Without explicit ICO guidelines, many companies feared the law would be too heavy handed and would make websites difficult or impossible to use.
The problem is that cookies have been fingered as the prime suspects for all privacy intrusion. It's like blaming cars for bank robberies just because criminals sometimes use them in their getaways.
Managing director, Actinic
But the new guidelines issued by the ICO this week have helped to calm some of those fears.
“Cookies are strictly necessary for the operation of most e-commerce stores and many other online applications, and this doesn't impinge on privacy at all,” said Chris Barling, managing director of Actinic, a provider of e-commerce website software for small businesses based in West Byfleet, Surrey. “The only thing these cookies store is what the consumer has asked the website to do, such as add to their cart, look up a train time or plan a journey by air.
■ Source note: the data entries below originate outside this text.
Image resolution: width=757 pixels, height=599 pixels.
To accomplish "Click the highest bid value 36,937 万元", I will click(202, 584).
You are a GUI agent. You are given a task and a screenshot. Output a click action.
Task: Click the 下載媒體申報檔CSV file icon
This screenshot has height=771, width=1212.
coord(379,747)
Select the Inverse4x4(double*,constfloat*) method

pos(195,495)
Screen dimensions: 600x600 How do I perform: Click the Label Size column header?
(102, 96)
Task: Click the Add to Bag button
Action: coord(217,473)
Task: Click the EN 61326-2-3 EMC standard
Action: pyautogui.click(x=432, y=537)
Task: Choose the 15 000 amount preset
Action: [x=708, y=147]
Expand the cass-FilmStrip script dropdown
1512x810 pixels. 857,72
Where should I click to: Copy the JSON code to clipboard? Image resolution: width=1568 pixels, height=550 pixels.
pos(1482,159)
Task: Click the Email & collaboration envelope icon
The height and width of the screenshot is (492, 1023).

The new guidance looks like it is starting to understand this fact, which is very welcome."
The ICO advice document is intended to help companies consider what type of cookie or similar technology their websites use, for what purposes and how intrusive their use is, and offers advice on what method for obtaining consent will suit them.
The change in guidance involving cookies means that consumers, who currently can choose to opt out of receiving cookies, will now have to provide explicit consent for their use -- a sort of cookie white-listing. This raised fears that many websites would become unworkable, but, as the ICO explains, the one exception to the rule is where the cookie is considered “strictly necessary.” For example, a website would not need to confirm user consent to use a cookie to ensure that, when users proceed to an online checkout, the site remembers the goods a user wishes to purchase.
“At last common sense has prevailed,” said Barling. “The key phrase from the new guidelines is ‘strictly necessary.’ The problem is that cookies have been fingered as the prime suspects for all privacy intrusion. It's like blaming cars for bank robberies just because criminals sometimes use them in their getaways.”
But Jon Fell, IT and telecoms partner at London law firm Pinsent Masons, warned that the law still needs to be clarified further. “Informed consent should mean you‘ve been given all the information and you’ve had an opportunity to think about it. And then you do something to indicate you’ve understood and agreed. In the context of a website, that’s unrealistic. It’s not in the nature of the way people use the Web,” he said.
The ICO is currently advising that browser settings are not enough to presume consent from a user, and that some other more explicit approach will be needed, such as a pop-up giving advice, or getting users to agree to terms and conditions when they first visit a site. But, as Fell said, few users are willing to read a long list of terms and conditions, and many browsers are set to block pop-ups. Furthermore, Flash video cookies are not stopped by browser settings.
However, the ICO admits that the current guidance is merely a first stage, and that further consultation is taking place within the industry to find more practical solutions. According to the ICO, the government is working with major browser manufacturers to establish which browser-level solutions will be available and when. “For now, though, you will need to consider other methods of getting user consent. What is appropriate for you will depend on what you are doing,” the guidance said. “You should also consider the fact that not all of your website visitors will have the most up-to-date browser with these enhanced privacy settings. You would still need to gain consent for those users.”
Fell’s advice is that companies should at least start by reviewing current practice. “The ICO doesn’t expect people to be compliant by day one, but companies do need to have a documented plan,” he said. “Start by working out what you have and what you are doing. Where you have session cookies that are really necessary for your shopping cart or for Google Analytics, you have less of an issue than if you have persistent cookies, interest-based cookies, advertising and third-party cookies. No-one has an absolute solution, but the more transparent you can be on your site, the better it will be for you.”